D'abord la bonne nouvelle: les rentrées numériques de DXC tirées de l'infrastructure 'cloud', ainsi que des applications professionnelles et 'cloud' notamment ont crû de 22 pour cent au cours du dernier trimestre par rapport à la période correspondante de l'année passée. Ces revenus numériques ont progressé de 15,8 pour cent durant l'année écoulée.

De manière générale, le géant de la consultance enregistre cependant des résultats en baisse. Les rentrées du quatrième trimestre, qui s'est clôturé le 31 mars, se sont établies à 5,28 milliards de dollars, soit trois cents millions de dollars en moins que pendant le trimestre correspondant de l'année dernière, lorsque DXC enregistra 5,58 milliards de dollars de revenus. Sur l'ensemble de l'année fiscale 2019, les rentrées ont été de 20,75 milliards de dollars contre 21,73 milliards pour l'exercice 2018.

Le trimestre dernier, l'entreprise a tenté de sauver les meubles en licenciant notamment 10.000 employés et en consolidant des centres de données et des espaces de bureaux. Ce faisant, elle a réussi à économiser 500 millions de dollars, mais ce n'est pas suffisant que pour parler d'une croissance.

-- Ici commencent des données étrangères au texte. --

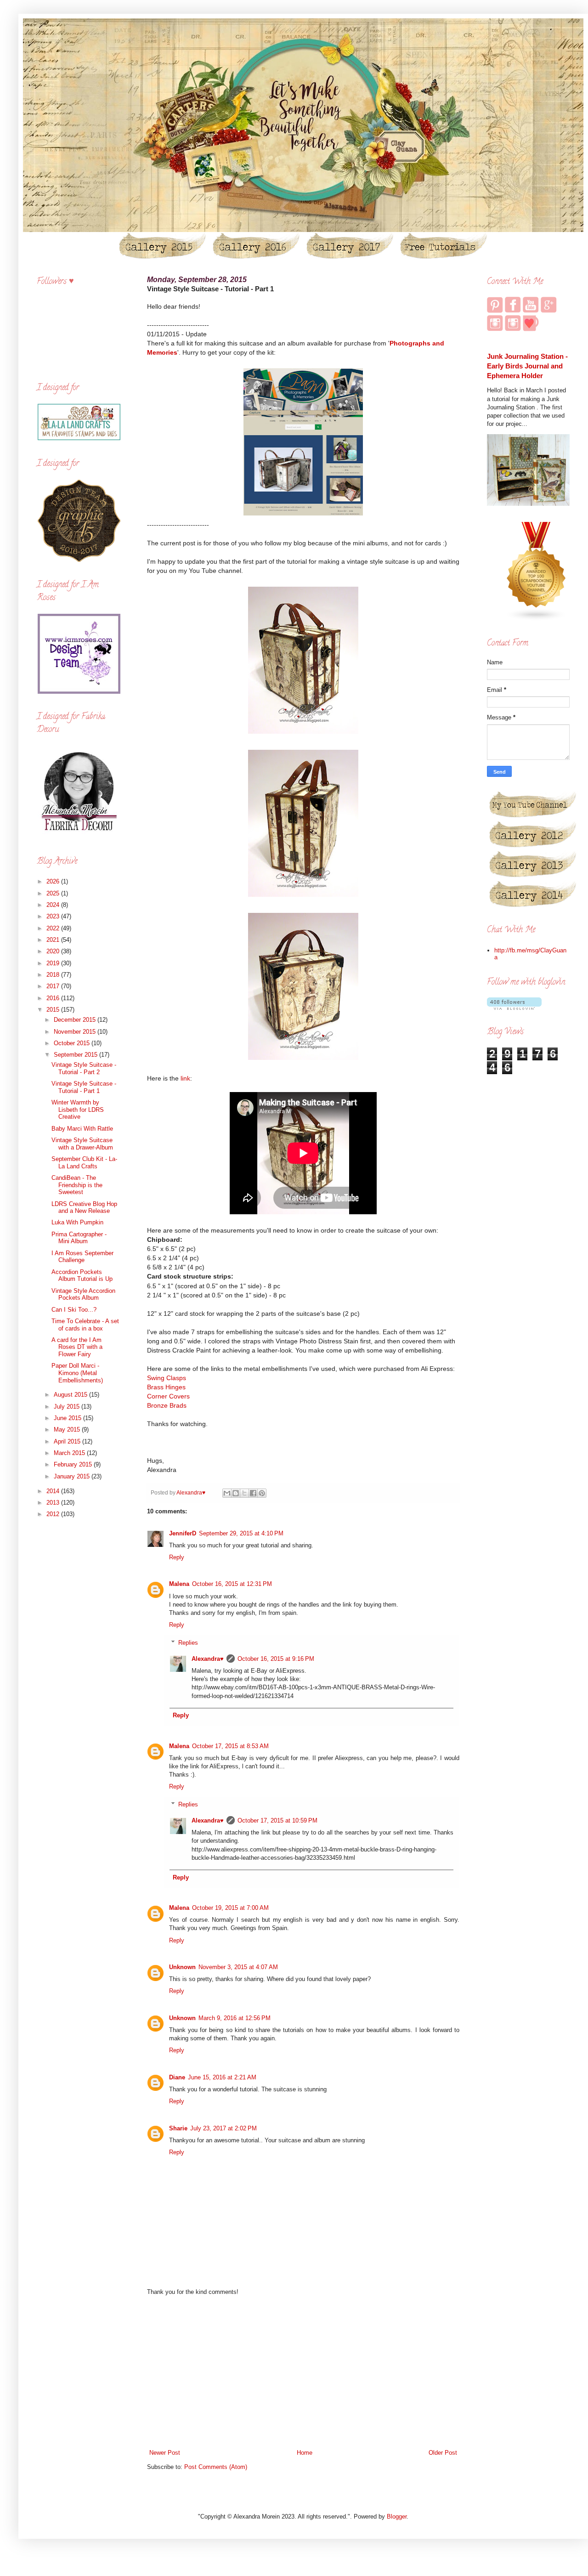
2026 (53, 881)
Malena (179, 1583)
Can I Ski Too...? (73, 1309)
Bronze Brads (167, 1405)
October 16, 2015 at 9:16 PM (275, 1658)
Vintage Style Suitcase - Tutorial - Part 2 (83, 1068)
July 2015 (67, 1406)
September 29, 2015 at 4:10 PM (241, 1533)
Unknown (182, 1967)
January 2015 (72, 1476)
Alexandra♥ (208, 1658)
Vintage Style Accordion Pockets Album (83, 1294)
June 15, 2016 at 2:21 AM (222, 2077)
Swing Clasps (166, 1377)
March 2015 (70, 1452)
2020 (53, 951)
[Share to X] (244, 1493)
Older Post (443, 2452)
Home (304, 2452)
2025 (53, 893)
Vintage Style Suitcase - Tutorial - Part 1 (83, 1087)
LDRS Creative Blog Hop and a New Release (84, 1207)
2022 (53, 928)
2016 (53, 998)
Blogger (397, 2516)
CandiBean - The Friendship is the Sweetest (76, 1184)
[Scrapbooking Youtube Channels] (536, 619)
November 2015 (75, 1031)
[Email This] (227, 1493)
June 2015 (68, 1418)
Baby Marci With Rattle (82, 1128)
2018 (53, 974)
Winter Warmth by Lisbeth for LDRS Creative (77, 1109)
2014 (53, 1491)
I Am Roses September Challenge (82, 1257)
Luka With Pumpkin (77, 1222)
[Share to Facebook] (253, 1493)
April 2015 (68, 1441)
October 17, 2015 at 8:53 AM (230, 1746)
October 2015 (72, 1043)
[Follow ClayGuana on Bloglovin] (514, 1007)
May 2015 (68, 1429)
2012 (53, 1514)
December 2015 (75, 1019)
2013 (53, 1502)
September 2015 (76, 1054)
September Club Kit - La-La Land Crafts (84, 1162)
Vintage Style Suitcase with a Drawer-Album (82, 1144)
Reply (176, 1557)
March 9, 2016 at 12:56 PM (234, 2018)
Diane (177, 2077)
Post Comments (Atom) (215, 2466)
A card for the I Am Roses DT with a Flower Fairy (76, 1347)
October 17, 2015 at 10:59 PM (277, 1820)
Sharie (178, 2128)
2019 (53, 963)
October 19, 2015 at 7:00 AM (230, 1907)
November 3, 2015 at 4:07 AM (238, 1967)
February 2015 (74, 1464)
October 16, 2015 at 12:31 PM (232, 1583)
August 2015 (71, 1394)
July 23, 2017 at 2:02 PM (223, 2128)
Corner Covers (168, 1396)
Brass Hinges (166, 1387)
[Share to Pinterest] (261, 1493)
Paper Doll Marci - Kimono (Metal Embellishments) (77, 1372)
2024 (53, 904)
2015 (53, 1009)
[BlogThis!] (235, 1493)
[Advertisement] (303, 2372)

DXC est cette entreprise née de la fusion de l'ex-CSC et des Enterprise Services de HPE. Depuis le début, elle est passée par toute une série de phases de licenciements (au cours des deux années qui suivirent la fusion, le personnel est passé de 170.000 à 130.000 collaborateurs) et elle essaie de réorienter son modèle commercial vers le nuage, parce que le marché des méga-contrats d'externalisation, sur lequel DXC se distingue, semble s'effondrer. Dans ce but, l'entreprise a engagé 2.000 nouveaux talents numériques, selon le CEO Mike Lawrie lors de la présentation des derniers résultats. Durant le nouveau trimestre, il s'attend à ce que 1.500 autres personnes soient encore recrutées.